RECORDED DATA section start

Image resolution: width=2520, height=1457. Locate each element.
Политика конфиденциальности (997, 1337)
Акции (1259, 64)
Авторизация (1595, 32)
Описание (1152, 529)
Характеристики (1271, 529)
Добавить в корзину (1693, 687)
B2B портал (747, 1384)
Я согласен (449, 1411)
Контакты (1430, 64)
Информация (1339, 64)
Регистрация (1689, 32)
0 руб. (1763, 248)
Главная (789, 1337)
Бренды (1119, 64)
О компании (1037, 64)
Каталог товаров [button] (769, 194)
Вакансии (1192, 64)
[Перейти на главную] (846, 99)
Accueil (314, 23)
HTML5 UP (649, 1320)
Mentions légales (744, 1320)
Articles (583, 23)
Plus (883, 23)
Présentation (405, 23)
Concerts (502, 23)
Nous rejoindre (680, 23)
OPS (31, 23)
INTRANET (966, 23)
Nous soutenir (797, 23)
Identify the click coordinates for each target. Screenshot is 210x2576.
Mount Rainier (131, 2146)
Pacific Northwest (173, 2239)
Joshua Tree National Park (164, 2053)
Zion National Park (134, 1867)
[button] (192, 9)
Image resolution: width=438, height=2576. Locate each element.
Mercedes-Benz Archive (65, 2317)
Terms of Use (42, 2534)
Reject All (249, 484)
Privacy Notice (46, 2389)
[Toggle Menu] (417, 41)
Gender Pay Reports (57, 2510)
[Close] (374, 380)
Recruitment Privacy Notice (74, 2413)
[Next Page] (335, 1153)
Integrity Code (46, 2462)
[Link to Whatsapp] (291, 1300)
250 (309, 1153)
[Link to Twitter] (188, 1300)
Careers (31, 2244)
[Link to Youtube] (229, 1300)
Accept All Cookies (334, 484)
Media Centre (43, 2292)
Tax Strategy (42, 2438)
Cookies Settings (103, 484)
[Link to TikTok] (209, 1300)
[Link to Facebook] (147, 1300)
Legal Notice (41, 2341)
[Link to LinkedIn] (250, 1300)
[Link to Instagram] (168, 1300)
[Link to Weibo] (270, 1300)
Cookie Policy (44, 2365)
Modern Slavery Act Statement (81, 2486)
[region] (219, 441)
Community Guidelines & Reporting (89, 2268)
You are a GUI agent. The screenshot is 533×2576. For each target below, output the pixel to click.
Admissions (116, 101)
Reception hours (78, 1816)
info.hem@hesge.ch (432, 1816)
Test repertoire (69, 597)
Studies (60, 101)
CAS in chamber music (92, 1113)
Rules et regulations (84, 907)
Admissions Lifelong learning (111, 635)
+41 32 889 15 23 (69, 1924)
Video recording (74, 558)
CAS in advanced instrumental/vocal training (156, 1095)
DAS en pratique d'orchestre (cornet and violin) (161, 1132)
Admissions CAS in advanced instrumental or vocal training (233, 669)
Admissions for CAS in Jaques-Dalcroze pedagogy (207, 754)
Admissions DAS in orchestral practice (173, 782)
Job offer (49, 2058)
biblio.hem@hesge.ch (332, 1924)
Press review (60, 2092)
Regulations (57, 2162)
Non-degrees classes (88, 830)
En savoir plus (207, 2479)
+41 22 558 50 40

RECORDED DATA section end

*TASK REQUIREMENTS*
Print the lines above from the one with "Каталог товаров [button] (769, 194)" through the one with "Studies (60, 101)", both included, exactly as written and nothing more.

*REPLY*
Каталог товаров [button] (769, 194)
Вакансии (1192, 64)
[Перейти на главную] (846, 99)
Accueil (314, 23)
HTML5 UP (649, 1320)
Mentions légales (744, 1320)
Articles (583, 23)
Plus (883, 23)
Présentation (405, 23)
Concerts (502, 23)
Nous rejoindre (680, 23)
OPS (31, 23)
INTRANET (966, 23)
Nous soutenir (797, 23)
Identify the click coordinates for each target. Screenshot is 210x2576.
Mount Rainier (131, 2146)
Pacific Northwest (173, 2239)
Joshua Tree National Park (164, 2053)
Zion National Park (134, 1867)
[button] (192, 9)
Image resolution: width=438, height=2576. Locate each element.
Mercedes-Benz Archive (65, 2317)
Terms of Use (42, 2534)
Reject All (249, 484)
Privacy Notice (46, 2389)
[Toggle Menu] (417, 41)
Gender Pay Reports (57, 2510)
[Close] (374, 380)
Recruitment Privacy Notice (74, 2413)
[Next Page] (335, 1153)
Integrity Code (46, 2462)
[Link to Whatsapp] (291, 1300)
250 (309, 1153)
[Link to Twitter] (188, 1300)
Careers (31, 2244)
[Link to Youtube] (229, 1300)
Accept All Cookies (334, 484)
Media Centre (43, 2292)
Tax Strategy (42, 2438)
Cookies Settings (103, 484)
[Link to TikTok] (209, 1300)
[Link to Facebook] (147, 1300)
Legal Notice (41, 2341)
[Link to LinkedIn] (250, 1300)
[Link to Instagram] (168, 1300)
[Link to Weibo] (270, 1300)
Cookie Policy (44, 2365)
Modern Slavery Act Statement (81, 2486)
[region] (219, 441)
Community Guidelines & Reporting (89, 2268)
You are a GUI agent. The screenshot is 533×2576. For each target below, output the pixel to click.
Admissions (116, 101)
Reception hours (78, 1816)
info.hem@hesge.ch (432, 1816)
Test repertoire (69, 597)
Studies (60, 101)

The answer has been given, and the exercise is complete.